» Text block
The NIH here is just making things up. University administrators created this practice, largely because they are mostly clueless about software and biomaterials. They reason thus:

This software is called an invention under our university policy’s moronicly broad definition of invention and therefore we claim to own it.

Because the software arose in a federally funded project, we must disclose it to the federal government, and if we elect to retain title we have to file a patent application or the government can take title.

But we don’t want to spend money on a patent application. So we will make a deal with the NIH when we disclose the invention that we want to retain title but not file a patent application and the NIH won’t demand title.

In this way, we help (i.e., “screw over”) software developers because we can take title by claiming the software is an invention that “may be” patentable and federal patent law (Bayh-Dole) entitles us to ownership, and then we switch the meaning of title to drop the patentable invention part, and treat the software as “unpatented” stuff that we still control and will “license”–but now under a theory of copyright or trade secret (not Bayh-Dole, but as you can see, premised on Bayh-Dole). The NIH makes it appear that funding recipients can license the cat or the smile, the patented invention or the unpatented invention. But Bayh-Dole doesn’t do that.

The NIH doesn’t have a clue about Bayh-Dole, or perhaps it is that NIH’s DNA (as it were) is so thoroughly now contaminated with pharma DNA that no one there can write a thing that’s cogent about Bayh-Dole. If they did, they would have to out their agency’s complicit endorsement of the high drug prices they have helped pharma companies attain, or they would have to be crystal clear about the requirements by which pharma companies obtain exclusive rights or assignment from nonprofits–that is, under Bayh-Dole (35 USC 202(c)(7)(A) and (C), all income with respect to a subject invention must be allocated to specific public purposes, with deductions only for the expenses incidental to the administration of subject inventions. If the NIH enforced the law, pharma companies would be coughing up the hairballs of their exclusive licenses left and right rather than devote their billions of income (not just profits) only to scientific research or education.

» Extracted entries
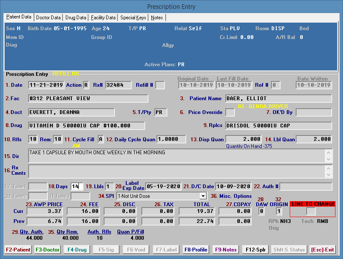343x259 pixels.
Task: Switch to the Drug Data tab
Action: pos(76,18)
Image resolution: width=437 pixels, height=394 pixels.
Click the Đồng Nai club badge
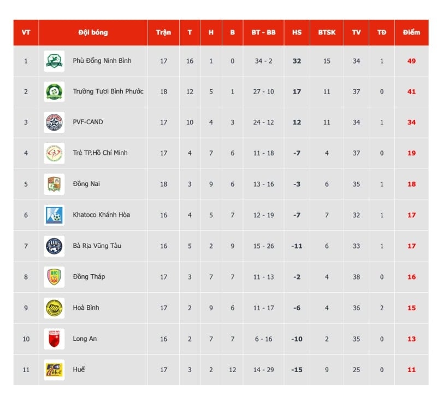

» Exercise details
Please reproduce the part of the Bayh-Dole passage that begins with the words containing "But we don’t" and ends with "won’t demand title.". You won't need the records for this.

» Result of this task
But we don’t want to spend money on a patent application. So we will make a deal with the NIH when we disclose the invention that we want to retain title but not file a patent application and the NIH won’t demand title.